— Start of Data supplied —

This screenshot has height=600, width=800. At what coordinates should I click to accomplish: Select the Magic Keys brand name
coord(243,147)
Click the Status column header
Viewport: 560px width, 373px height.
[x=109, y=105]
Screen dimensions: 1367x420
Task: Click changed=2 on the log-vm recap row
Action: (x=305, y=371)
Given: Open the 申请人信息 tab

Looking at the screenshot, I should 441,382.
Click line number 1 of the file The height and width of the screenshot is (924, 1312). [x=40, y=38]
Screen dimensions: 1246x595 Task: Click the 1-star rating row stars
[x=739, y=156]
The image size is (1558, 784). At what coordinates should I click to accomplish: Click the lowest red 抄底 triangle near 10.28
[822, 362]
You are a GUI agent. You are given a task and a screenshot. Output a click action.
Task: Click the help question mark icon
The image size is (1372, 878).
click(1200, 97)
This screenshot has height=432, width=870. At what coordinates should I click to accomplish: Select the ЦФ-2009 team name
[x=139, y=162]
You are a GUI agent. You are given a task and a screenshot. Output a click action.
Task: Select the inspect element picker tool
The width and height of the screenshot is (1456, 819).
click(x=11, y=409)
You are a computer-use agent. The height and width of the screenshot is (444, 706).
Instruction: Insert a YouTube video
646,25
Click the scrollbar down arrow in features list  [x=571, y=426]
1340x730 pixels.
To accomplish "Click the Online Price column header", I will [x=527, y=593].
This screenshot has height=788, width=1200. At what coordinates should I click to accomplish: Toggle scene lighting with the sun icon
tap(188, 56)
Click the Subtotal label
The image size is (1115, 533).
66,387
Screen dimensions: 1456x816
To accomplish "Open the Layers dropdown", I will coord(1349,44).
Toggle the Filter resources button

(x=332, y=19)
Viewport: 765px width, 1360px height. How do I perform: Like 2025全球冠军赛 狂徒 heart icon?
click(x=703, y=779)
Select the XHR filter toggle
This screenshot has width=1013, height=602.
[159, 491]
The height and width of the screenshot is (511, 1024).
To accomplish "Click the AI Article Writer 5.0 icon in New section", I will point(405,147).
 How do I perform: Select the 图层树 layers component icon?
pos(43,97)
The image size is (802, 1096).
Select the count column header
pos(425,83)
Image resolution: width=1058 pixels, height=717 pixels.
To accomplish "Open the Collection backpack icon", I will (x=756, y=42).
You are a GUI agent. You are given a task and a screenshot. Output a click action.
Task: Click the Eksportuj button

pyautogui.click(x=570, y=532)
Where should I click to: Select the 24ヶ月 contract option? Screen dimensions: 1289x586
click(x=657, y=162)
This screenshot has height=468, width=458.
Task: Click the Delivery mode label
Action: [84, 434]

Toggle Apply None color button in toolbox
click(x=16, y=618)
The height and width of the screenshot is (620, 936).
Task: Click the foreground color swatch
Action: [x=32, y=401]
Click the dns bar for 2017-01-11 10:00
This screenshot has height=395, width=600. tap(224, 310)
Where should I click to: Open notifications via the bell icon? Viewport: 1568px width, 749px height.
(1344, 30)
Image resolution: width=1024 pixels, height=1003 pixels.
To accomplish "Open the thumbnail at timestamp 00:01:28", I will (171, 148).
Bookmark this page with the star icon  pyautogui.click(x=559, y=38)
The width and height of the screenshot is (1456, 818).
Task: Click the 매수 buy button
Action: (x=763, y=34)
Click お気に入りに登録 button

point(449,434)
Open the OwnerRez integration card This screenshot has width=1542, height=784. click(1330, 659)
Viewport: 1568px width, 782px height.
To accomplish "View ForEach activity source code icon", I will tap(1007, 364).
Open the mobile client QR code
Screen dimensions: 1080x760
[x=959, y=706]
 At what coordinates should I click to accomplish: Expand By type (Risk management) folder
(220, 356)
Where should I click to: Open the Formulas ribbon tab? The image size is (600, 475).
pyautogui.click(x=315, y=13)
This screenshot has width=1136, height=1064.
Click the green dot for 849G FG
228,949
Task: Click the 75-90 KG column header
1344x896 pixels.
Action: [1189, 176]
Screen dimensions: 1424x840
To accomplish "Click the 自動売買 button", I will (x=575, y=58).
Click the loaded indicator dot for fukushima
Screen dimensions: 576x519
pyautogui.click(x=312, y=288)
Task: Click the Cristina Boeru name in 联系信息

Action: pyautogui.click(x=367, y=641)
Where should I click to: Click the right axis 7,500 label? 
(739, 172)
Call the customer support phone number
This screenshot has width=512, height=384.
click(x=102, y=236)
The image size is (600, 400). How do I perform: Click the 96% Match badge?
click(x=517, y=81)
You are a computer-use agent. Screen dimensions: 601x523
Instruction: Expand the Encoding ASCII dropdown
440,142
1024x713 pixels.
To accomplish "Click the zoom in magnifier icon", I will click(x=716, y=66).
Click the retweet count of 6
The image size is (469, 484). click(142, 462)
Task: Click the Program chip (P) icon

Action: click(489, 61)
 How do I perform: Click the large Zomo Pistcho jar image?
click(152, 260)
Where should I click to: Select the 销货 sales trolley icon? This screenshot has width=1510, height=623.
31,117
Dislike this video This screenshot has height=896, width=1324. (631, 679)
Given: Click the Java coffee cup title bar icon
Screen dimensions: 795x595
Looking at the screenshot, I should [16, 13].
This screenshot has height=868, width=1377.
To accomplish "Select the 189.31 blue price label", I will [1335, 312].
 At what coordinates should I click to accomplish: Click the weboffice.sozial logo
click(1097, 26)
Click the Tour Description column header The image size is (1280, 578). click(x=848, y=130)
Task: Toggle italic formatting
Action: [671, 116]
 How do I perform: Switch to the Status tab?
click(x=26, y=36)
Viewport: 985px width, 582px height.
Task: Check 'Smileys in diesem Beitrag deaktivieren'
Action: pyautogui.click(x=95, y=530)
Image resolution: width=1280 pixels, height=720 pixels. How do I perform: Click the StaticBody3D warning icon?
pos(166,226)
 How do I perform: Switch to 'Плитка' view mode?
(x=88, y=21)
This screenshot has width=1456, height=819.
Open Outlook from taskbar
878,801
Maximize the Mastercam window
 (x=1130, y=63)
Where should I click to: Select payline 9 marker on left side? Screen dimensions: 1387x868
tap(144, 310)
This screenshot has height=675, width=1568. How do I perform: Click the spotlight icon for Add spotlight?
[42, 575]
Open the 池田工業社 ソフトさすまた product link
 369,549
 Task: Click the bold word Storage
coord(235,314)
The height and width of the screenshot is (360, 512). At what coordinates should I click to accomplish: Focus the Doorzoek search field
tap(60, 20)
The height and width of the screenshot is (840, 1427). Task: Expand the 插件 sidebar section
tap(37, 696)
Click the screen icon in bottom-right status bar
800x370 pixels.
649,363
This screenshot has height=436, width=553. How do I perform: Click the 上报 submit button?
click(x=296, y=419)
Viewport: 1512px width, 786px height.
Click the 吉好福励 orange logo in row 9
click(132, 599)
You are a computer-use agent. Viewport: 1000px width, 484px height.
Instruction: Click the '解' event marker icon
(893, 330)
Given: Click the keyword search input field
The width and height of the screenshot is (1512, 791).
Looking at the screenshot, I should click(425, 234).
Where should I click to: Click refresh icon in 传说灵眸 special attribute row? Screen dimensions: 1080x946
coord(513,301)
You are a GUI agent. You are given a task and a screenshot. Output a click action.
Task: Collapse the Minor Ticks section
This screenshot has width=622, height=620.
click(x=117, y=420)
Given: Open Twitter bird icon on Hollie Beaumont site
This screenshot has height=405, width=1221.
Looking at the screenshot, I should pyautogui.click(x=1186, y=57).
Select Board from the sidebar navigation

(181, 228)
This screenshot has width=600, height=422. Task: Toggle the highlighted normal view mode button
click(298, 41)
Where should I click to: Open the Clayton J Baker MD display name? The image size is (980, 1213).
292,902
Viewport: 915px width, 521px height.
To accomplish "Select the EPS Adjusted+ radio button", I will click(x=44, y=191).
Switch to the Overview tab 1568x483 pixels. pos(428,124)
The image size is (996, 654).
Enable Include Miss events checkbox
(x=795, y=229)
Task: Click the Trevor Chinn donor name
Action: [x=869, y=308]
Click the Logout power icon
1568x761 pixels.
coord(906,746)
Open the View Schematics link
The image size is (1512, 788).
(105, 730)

— End of Data supplied —

Can you return, unchanged, the lines of the listing from the line with "This screenshot has height=675, width=1568." up to and including the line with "Switch to the Overview"?

This screenshot has height=675, width=1568. How do I perform: Click the spotlight icon for Add spotlight?
[42, 575]
Open the 池田工業社 ソフトさすまた product link
 369,549
 Task: Click the bold word Storage
coord(235,314)
The height and width of the screenshot is (360, 512). At what coordinates should I click to accomplish: Focus the Doorzoek search field
tap(60, 20)
The height and width of the screenshot is (840, 1427). Task: Expand the 插件 sidebar section
tap(37, 696)
Click the screen icon in bottom-right status bar
800x370 pixels.
649,363
This screenshot has height=436, width=553. How do I perform: Click the 上报 submit button?
click(x=296, y=419)
Viewport: 1512px width, 786px height.
Click the 吉好福励 orange logo in row 9
click(132, 599)
You are a computer-use agent. Viewport: 1000px width, 484px height.
Instruction: Click the '解' event marker icon
(893, 330)
Given: Click the keyword search input field
The width and height of the screenshot is (1512, 791).
Looking at the screenshot, I should click(425, 234).
Where should I click to: Click refresh icon in 传说灵眸 special attribute row? Screen dimensions: 1080x946
coord(513,301)
You are a GUI agent. You are given a task and a screenshot. Output a click action.
Task: Collapse the Minor Ticks section
This screenshot has width=622, height=620.
click(x=117, y=420)
Given: Open Twitter bird icon on Hollie Beaumont site
This screenshot has height=405, width=1221.
Looking at the screenshot, I should pyautogui.click(x=1186, y=57).
Select Board from the sidebar navigation

(181, 228)
This screenshot has width=600, height=422. Task: Toggle the highlighted normal view mode button
click(298, 41)
Where should I click to: Open the Clayton J Baker MD display name? The image size is (980, 1213).
292,902
Viewport: 915px width, 521px height.
To accomplish "Select the EPS Adjusted+ radio button", I will click(x=44, y=191).
Switch to the Overview tab 1568x483 pixels. pos(428,124)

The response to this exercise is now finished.